## Exercise directions
From the entries below, return exactly the lines beginning at the one that contains "Task: Expand the TTL 1 Hour dropdown" and ending at the one that contains "Given: Click the black city dot beside Kerema", both of them included, and only those lines.

## Source data
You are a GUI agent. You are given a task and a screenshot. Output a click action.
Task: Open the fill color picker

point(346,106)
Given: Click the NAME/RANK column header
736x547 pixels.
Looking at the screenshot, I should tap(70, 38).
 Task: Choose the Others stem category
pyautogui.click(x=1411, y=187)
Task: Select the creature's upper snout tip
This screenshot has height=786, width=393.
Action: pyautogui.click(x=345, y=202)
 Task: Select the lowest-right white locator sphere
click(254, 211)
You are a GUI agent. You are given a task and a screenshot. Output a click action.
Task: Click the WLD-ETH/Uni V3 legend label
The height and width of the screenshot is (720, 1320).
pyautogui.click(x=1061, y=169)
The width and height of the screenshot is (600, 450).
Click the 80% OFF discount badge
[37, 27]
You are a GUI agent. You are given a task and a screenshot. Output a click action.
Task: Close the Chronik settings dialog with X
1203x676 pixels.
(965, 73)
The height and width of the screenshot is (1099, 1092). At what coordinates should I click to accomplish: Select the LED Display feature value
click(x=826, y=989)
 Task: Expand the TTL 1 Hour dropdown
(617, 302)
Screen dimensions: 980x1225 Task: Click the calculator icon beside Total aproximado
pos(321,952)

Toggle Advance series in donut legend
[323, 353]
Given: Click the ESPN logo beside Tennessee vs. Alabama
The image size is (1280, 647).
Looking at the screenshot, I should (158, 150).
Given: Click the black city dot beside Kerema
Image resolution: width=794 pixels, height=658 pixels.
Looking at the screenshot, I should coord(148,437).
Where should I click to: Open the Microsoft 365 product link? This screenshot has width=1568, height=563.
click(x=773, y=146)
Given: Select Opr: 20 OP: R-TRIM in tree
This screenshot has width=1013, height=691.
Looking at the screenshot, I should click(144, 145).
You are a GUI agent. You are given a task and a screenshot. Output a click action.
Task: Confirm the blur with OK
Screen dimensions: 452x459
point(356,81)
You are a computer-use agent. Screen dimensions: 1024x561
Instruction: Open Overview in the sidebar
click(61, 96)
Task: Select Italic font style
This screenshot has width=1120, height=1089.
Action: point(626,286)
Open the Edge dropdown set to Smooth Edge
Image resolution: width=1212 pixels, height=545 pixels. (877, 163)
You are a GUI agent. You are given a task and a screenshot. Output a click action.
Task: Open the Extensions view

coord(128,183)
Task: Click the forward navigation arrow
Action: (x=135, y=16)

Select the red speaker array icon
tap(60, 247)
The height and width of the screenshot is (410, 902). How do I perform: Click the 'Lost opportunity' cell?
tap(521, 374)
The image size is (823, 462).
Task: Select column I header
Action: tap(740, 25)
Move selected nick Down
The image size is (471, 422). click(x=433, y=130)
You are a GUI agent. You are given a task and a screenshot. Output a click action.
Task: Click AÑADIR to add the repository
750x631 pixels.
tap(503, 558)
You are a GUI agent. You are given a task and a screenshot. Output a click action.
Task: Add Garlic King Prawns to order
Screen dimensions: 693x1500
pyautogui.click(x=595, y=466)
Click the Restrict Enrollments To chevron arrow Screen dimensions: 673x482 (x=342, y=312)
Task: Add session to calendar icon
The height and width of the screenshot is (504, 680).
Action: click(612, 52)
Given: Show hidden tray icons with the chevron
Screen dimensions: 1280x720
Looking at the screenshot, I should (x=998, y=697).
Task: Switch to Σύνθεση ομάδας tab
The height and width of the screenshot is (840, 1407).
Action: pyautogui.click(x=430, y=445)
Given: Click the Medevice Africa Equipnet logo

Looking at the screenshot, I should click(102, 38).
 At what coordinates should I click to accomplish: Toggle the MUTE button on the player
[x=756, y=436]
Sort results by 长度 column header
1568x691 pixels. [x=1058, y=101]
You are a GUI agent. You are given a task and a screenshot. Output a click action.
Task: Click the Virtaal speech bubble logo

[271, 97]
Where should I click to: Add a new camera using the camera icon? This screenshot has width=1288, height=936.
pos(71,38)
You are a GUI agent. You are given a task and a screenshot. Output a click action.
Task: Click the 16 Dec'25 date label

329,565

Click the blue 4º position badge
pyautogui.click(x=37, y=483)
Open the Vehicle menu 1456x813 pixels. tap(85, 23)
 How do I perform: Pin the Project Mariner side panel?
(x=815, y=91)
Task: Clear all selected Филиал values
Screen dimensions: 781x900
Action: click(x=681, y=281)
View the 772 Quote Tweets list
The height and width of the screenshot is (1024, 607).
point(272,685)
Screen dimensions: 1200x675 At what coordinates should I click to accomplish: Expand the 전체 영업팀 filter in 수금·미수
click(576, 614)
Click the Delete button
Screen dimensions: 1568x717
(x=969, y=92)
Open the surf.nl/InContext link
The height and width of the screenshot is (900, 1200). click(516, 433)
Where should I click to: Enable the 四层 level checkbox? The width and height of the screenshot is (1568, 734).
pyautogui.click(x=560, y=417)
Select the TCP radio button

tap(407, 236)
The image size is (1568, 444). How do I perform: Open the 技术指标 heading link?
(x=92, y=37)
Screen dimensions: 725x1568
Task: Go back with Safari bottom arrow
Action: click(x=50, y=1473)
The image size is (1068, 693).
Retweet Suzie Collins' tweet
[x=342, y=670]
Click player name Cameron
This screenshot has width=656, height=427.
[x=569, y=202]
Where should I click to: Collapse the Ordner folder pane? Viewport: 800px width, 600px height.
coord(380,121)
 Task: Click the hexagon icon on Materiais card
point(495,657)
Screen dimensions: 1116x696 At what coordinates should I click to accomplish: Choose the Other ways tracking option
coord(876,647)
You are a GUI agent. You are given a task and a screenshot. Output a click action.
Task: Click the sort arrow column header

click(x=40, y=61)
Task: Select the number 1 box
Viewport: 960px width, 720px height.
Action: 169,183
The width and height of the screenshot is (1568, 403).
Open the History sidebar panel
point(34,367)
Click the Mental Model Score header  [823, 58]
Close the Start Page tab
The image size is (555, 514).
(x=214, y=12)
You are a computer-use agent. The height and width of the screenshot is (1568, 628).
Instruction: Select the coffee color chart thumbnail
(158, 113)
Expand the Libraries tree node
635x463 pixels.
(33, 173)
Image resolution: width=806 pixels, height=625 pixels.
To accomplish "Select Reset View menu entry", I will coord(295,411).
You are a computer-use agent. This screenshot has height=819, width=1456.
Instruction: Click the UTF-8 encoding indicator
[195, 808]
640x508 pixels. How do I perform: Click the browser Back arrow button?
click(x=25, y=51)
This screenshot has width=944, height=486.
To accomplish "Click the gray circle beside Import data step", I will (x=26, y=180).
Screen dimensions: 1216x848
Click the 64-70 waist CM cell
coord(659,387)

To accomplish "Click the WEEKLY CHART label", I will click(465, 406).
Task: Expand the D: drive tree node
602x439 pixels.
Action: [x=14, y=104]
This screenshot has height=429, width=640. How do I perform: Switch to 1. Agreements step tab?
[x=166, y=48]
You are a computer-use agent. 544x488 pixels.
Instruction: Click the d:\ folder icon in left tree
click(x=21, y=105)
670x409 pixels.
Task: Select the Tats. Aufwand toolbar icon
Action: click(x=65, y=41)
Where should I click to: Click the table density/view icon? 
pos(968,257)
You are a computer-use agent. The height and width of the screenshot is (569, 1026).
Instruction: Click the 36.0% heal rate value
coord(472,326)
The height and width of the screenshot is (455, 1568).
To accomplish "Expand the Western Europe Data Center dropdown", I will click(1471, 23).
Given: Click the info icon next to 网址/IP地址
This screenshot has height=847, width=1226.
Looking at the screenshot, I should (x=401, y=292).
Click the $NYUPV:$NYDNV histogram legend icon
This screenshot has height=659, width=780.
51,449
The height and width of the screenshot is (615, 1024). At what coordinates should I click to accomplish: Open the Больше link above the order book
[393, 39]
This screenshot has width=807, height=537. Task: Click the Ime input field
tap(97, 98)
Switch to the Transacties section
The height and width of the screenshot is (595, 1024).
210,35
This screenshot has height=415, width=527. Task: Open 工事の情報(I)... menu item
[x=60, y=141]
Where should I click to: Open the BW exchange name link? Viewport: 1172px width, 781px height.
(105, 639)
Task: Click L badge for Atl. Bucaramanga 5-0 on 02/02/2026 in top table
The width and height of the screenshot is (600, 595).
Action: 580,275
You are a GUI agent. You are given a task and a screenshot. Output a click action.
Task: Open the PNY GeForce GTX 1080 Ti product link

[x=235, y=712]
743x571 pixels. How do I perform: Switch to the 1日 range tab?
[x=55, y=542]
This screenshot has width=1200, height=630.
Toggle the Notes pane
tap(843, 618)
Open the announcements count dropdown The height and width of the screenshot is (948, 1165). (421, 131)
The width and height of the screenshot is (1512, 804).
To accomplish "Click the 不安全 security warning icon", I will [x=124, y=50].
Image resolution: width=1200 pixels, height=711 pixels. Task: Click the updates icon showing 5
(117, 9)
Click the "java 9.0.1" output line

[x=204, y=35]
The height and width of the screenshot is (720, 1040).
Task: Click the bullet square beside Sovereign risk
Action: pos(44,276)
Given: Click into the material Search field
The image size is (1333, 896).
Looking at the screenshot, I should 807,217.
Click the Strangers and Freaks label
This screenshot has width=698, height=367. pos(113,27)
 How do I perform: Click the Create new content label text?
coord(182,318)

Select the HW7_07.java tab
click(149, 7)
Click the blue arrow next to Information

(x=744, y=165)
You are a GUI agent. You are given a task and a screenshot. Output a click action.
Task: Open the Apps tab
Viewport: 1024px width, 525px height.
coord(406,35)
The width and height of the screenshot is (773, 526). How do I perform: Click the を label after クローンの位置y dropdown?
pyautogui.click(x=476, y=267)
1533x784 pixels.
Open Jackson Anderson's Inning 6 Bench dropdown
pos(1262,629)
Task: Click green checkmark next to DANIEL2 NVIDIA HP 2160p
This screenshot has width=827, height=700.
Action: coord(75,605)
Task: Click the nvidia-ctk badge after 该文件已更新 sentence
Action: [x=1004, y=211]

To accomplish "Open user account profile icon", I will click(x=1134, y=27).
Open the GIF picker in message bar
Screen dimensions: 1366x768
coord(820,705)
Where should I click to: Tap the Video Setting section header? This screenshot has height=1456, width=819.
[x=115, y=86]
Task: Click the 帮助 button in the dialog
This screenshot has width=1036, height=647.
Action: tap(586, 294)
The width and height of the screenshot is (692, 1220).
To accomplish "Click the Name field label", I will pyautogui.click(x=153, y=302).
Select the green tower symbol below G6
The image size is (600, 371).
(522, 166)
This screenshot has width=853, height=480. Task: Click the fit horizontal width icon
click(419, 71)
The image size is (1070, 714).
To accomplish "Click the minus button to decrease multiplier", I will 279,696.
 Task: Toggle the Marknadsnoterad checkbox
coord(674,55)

## Solved exercise
 Task: Expand the TTL 1 Hour dropdown
(617, 302)
Screen dimensions: 980x1225 Task: Click the calculator icon beside Total aproximado
pos(321,952)

Toggle Advance series in donut legend
[323, 353]
Given: Click the ESPN logo beside Tennessee vs. Alabama
The image size is (1280, 647).
Looking at the screenshot, I should (158, 150).
Given: Click the black city dot beside Kerema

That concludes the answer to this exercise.